A Lei 30/2021, de 21 de maio, veio estabelecer medidas especiais de contratação pública (MECP) em matéria de projetos financiados ou cofinanciados por fundos europeus, de habitação e descentralização, de tecnologias de informação e conhecimento, de saúde e apoio social, de execução do Programa de Estabilização Económica e Social e do Plano de Recuperação e Resiliência, de gestão de combustíveis no âmbito do Sistema de Gestão Integrada de Fogos Rurais (SGIFR) e, ainda, de bens agroalimentares.
Entre as MECP, consta, na secção I, artigo 2.º, alínea c), a possibilidade de iniciar procedimentos de ajuste direto simplificado, nos termos do artigo 128.º do Código dos Contratos Públicos (CCP), publicado em anexo ao Decreto-lei 18/2008, de 29 de janeiro, na redação atual, quando o valor do contrato for igual ou inferior a 15.000 euros. O valor máximo para este procedimento contratual, no CCP, é de 5.000 euros.

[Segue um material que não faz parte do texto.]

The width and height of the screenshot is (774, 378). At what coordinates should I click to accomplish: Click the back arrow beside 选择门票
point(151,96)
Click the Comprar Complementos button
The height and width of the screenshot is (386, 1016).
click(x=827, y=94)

O artigo 17.º, nº 2, da lei 30/2021 dispõe que os contratos celebrados na sequência de quaisquer procedimentos adotados ao abrigo do disposto na secção I, de valor inferior ao fixado no artigo 48.º[1] da Lei n.º 98/97, de 26 de agosto (Lei de Organização e Processo do Tribunal de Contas) de 26 de agosto, devem ser eletronicamente remetidos ao Tribunal de Contas para efeitos de fiscalização concomitante, até 10 dias após a respetiva celebração e acompanhados do respetivo processo administrativo.

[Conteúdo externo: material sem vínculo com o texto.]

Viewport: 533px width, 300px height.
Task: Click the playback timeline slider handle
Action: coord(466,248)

Isto significa que contratos de ajuste direto simplificado de valor igual ou inferior a 15.000 euros, celebrados ao abrigo das MECP, estão dispensados das formalidades previstas no artigo 128.º do CCP para esta modalidade, mas não das formalidades previstas na lei 30/2021, que remete para o Tribunal de Contas (TC) a fiscalização concomitante destes contratos.
A fiscalização concomitante[2] é uma das formas de fiscalização do TC e tem as seguintes características:
- ser simultânea à realização do ato, contrato, despesa, projeto ou gerência
- visar que o controlo tenha efeitos preventivos e corretivos
- incidir sobre a legalidade ou boa gestão
- traduzir-se em observações e recomendações constantes de relatórios de auditoria
- poder também conduzir à chamada dos atos a fiscalização prévia ou à efetivação de responsabilidades
Assim, as entidades promotoras de projetos financiados pelo PRR no âmbito do Programa Bairros Saudáveis, que ao abrigo das MECP reguladas pela lei 30/2021 celebrem contratos de ajuste direto simplificado de aquisição de bens móveis e serviços de valor inferior ou igual a 15.000 euros, devem remeter ao Tribunal de Contas todos os dados necessários à fiscalização concomitante desses contratos.
Em caso de apuramento de alguma ilegalidade no âmbito da fiscalização concomitante pelo Tribunal de Contas:
a) Caso a ilegalidade seja apurada antes do início da execução do contrato, deve a entidade adjudicante ser notificada para o submeter a fiscalização prévia[3] e não lhe dar execução antes do visto, sob pena de responsabilidade financeira, nos termos do n.º 2 do artigo 49.º da Lei n.º 98/79, de 26 de agosto;
b) Caso já tenha sido iniciada a execução, e mesmo quando o contrato já tenha sido integralmente executado, o relatório de auditoria deve ser remetido ao Ministério Público, para efeitos de efetivação de eventuais responsabilidades financeiras, nos termos do n.º 3 do artigo 49.º da Lei n.º 98/97, de 26 de agosto.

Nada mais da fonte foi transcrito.